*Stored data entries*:
-- Opening Marker --
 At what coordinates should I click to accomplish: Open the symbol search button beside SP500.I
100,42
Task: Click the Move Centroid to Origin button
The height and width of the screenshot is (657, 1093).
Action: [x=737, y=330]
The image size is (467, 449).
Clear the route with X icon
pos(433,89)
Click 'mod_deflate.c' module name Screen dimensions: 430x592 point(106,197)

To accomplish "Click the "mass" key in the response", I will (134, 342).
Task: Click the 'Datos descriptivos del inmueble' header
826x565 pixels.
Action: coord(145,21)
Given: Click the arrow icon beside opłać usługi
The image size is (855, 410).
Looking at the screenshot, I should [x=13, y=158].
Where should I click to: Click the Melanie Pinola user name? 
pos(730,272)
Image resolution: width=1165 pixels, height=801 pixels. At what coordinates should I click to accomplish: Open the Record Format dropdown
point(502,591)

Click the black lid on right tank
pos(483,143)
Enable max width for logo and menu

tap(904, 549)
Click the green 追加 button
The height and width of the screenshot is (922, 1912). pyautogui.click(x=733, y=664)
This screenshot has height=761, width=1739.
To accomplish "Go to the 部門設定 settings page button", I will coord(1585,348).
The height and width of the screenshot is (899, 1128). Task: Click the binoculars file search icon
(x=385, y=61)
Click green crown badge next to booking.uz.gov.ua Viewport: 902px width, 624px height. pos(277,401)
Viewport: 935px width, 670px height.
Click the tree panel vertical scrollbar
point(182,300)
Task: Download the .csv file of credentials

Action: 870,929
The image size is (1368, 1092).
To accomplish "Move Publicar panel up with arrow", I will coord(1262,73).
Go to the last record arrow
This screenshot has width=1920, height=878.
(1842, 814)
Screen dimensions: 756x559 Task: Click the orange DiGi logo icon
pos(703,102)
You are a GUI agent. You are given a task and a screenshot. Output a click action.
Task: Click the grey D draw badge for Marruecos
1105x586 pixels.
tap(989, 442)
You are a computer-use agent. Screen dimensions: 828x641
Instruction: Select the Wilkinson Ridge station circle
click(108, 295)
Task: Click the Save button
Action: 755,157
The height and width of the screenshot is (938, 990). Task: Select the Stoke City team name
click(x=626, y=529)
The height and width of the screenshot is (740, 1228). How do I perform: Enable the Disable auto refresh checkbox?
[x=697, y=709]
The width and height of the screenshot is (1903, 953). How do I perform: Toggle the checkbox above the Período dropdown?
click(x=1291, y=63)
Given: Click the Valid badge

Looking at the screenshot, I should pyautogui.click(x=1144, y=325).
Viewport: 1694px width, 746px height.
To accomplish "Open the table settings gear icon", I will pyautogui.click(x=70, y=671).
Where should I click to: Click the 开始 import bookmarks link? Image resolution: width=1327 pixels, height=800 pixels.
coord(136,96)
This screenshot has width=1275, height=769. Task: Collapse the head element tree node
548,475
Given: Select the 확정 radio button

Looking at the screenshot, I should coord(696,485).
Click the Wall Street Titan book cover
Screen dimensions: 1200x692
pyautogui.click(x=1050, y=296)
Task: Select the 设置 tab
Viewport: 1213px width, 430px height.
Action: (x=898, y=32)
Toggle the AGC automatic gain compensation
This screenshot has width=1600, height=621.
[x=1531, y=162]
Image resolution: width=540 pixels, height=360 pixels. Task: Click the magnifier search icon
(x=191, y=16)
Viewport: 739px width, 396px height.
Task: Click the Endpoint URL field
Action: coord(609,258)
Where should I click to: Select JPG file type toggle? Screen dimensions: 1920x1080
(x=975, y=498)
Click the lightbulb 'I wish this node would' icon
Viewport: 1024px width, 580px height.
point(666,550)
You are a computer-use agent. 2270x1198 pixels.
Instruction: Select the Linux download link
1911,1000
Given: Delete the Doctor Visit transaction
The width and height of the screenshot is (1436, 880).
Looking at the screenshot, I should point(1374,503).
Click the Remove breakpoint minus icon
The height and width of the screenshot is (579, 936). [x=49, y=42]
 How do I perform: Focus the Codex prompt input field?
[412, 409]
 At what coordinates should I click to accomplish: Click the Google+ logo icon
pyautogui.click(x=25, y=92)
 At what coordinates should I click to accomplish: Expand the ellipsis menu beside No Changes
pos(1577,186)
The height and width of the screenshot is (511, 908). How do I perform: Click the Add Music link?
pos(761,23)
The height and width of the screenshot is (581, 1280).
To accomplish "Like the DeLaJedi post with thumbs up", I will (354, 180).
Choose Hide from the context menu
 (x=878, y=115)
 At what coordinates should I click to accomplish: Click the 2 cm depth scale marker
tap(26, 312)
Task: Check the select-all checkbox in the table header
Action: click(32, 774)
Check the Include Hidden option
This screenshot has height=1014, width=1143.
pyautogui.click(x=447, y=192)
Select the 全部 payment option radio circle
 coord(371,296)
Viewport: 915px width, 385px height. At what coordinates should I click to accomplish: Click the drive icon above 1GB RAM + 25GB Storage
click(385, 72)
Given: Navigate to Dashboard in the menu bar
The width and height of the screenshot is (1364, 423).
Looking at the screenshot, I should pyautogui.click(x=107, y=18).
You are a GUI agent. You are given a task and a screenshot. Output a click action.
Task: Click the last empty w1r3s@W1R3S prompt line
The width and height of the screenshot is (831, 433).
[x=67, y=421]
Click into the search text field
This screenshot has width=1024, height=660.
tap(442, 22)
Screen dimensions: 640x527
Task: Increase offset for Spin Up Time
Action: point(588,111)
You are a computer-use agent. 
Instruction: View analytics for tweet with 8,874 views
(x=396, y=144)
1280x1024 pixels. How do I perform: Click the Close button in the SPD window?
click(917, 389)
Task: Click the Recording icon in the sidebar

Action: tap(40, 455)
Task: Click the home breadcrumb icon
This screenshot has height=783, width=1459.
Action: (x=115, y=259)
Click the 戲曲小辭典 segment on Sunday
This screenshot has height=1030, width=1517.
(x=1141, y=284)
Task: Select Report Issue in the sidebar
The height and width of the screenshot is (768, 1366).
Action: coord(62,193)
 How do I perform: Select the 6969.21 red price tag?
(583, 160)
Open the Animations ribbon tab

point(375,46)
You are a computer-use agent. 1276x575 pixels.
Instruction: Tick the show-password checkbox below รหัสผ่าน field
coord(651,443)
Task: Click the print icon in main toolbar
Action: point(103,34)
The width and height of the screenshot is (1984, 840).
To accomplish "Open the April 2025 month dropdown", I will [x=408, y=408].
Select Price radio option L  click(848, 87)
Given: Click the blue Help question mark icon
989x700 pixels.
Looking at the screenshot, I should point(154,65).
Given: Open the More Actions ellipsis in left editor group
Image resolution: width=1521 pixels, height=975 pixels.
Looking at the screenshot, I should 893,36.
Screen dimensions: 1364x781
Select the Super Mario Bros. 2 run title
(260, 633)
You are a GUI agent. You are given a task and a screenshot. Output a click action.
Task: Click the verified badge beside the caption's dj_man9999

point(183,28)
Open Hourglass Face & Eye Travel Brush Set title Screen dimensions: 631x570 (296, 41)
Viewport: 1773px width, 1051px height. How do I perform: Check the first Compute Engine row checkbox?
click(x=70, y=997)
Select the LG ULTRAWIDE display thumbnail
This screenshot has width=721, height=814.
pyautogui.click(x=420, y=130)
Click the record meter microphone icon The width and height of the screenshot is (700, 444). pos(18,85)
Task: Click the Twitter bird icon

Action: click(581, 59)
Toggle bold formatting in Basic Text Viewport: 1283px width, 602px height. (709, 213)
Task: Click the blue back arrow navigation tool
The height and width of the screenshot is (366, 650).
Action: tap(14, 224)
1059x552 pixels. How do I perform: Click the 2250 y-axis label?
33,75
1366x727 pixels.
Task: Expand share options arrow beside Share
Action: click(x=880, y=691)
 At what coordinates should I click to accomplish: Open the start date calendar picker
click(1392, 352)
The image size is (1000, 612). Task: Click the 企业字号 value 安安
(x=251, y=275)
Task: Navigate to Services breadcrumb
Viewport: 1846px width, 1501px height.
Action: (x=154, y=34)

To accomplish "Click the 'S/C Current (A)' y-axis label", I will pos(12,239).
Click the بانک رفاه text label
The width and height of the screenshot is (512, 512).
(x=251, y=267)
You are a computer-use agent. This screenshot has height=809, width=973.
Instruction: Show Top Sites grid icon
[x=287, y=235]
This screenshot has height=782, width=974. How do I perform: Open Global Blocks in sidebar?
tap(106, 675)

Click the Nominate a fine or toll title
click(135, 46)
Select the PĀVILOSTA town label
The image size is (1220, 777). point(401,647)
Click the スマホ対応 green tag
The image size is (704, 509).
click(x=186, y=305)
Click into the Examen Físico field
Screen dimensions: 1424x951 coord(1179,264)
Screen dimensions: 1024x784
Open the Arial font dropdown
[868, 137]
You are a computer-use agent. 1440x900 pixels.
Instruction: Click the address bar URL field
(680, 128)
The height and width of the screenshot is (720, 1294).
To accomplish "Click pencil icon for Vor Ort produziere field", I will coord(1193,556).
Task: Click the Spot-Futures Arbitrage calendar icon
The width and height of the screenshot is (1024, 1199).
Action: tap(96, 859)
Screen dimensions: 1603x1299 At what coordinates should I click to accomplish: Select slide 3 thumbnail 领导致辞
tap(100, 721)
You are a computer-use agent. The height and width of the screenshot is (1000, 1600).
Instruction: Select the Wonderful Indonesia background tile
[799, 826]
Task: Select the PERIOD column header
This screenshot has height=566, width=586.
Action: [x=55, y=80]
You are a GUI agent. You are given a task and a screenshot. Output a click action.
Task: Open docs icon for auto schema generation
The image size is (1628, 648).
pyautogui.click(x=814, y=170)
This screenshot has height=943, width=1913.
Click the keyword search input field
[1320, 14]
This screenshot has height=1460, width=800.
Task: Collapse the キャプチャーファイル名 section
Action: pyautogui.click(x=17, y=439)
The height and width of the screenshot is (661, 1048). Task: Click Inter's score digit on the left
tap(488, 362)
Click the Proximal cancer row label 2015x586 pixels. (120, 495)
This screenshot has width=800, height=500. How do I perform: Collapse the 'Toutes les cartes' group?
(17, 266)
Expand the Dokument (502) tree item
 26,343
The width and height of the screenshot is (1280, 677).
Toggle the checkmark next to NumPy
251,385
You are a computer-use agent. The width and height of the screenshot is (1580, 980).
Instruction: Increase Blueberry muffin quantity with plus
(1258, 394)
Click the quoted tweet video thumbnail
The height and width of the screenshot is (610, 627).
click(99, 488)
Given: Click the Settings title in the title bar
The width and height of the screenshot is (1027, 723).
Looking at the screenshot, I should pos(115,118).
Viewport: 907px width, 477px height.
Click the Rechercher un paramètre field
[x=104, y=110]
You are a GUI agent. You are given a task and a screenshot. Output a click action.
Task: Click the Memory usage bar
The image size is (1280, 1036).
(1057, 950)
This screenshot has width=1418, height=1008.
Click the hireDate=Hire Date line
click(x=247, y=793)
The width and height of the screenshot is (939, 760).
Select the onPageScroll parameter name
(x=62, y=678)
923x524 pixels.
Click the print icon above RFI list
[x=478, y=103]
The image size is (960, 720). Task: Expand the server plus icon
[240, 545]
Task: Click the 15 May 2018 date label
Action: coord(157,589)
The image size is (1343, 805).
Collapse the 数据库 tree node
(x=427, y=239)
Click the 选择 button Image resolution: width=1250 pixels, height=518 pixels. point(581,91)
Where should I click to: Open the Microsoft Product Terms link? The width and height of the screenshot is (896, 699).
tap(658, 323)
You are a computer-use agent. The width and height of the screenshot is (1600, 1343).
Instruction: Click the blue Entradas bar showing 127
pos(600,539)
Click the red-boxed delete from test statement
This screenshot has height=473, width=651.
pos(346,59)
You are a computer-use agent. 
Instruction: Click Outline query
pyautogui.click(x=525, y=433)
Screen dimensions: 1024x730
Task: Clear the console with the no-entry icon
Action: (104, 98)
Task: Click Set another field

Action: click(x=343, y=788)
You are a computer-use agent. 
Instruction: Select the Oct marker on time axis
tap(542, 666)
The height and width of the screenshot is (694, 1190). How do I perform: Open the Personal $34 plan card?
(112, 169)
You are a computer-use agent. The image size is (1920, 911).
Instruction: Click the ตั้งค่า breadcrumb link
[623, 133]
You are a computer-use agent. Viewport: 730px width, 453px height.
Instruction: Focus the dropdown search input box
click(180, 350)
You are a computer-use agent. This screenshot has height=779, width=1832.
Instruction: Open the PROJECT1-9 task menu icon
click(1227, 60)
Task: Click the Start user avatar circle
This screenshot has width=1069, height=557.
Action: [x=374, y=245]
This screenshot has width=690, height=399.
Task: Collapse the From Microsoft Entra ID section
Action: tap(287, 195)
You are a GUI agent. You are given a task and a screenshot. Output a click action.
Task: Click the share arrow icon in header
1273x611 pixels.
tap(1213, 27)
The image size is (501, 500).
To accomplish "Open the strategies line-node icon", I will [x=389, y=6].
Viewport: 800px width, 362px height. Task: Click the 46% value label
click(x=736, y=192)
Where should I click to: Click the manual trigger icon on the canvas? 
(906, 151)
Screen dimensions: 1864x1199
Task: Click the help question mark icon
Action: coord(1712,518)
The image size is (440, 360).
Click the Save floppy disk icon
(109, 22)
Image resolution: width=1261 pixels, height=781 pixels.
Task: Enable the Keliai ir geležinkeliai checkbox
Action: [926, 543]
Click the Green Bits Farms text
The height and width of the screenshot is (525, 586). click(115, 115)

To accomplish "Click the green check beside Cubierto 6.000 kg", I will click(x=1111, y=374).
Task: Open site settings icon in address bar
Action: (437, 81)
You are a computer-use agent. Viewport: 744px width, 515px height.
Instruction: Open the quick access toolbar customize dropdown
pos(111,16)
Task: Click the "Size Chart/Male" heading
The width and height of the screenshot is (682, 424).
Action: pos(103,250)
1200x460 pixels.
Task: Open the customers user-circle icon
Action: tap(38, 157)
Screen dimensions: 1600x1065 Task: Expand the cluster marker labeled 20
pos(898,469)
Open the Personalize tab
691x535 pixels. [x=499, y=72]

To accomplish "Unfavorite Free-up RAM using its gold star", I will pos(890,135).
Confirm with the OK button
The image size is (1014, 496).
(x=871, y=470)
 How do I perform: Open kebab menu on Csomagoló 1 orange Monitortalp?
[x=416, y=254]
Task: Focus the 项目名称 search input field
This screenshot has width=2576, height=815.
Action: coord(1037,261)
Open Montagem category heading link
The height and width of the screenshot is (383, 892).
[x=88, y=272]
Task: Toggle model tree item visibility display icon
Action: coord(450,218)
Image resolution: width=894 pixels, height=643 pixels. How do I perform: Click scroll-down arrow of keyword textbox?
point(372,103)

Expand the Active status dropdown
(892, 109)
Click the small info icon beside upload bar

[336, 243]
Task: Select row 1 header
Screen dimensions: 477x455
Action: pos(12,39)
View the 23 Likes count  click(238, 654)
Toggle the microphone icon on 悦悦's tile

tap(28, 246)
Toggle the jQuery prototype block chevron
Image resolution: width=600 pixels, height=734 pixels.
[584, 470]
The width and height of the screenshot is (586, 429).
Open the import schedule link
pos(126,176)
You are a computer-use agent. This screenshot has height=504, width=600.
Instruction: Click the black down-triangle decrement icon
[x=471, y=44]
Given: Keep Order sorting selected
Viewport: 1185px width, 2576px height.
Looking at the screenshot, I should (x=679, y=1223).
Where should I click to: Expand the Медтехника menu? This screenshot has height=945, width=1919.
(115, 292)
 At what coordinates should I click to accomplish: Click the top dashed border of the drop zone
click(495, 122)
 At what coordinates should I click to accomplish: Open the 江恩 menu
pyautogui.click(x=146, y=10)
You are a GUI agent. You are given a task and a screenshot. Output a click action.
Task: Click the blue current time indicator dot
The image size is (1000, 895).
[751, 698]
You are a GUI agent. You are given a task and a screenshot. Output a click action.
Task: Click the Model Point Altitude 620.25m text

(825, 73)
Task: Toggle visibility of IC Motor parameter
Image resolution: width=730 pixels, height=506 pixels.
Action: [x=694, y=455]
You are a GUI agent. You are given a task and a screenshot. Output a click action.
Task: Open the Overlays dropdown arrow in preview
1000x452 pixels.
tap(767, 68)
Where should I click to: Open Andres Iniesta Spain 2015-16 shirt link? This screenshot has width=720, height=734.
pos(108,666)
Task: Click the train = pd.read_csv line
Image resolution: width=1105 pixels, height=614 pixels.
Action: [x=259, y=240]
-- Closing Marker --
*WHAT IS NEEDED*: Search the records for the word "heading". Copy each line where it appears.

*ANSWER BELOW*:
Task: Click the "Size Chart/Male" heading
Open Montagem category heading link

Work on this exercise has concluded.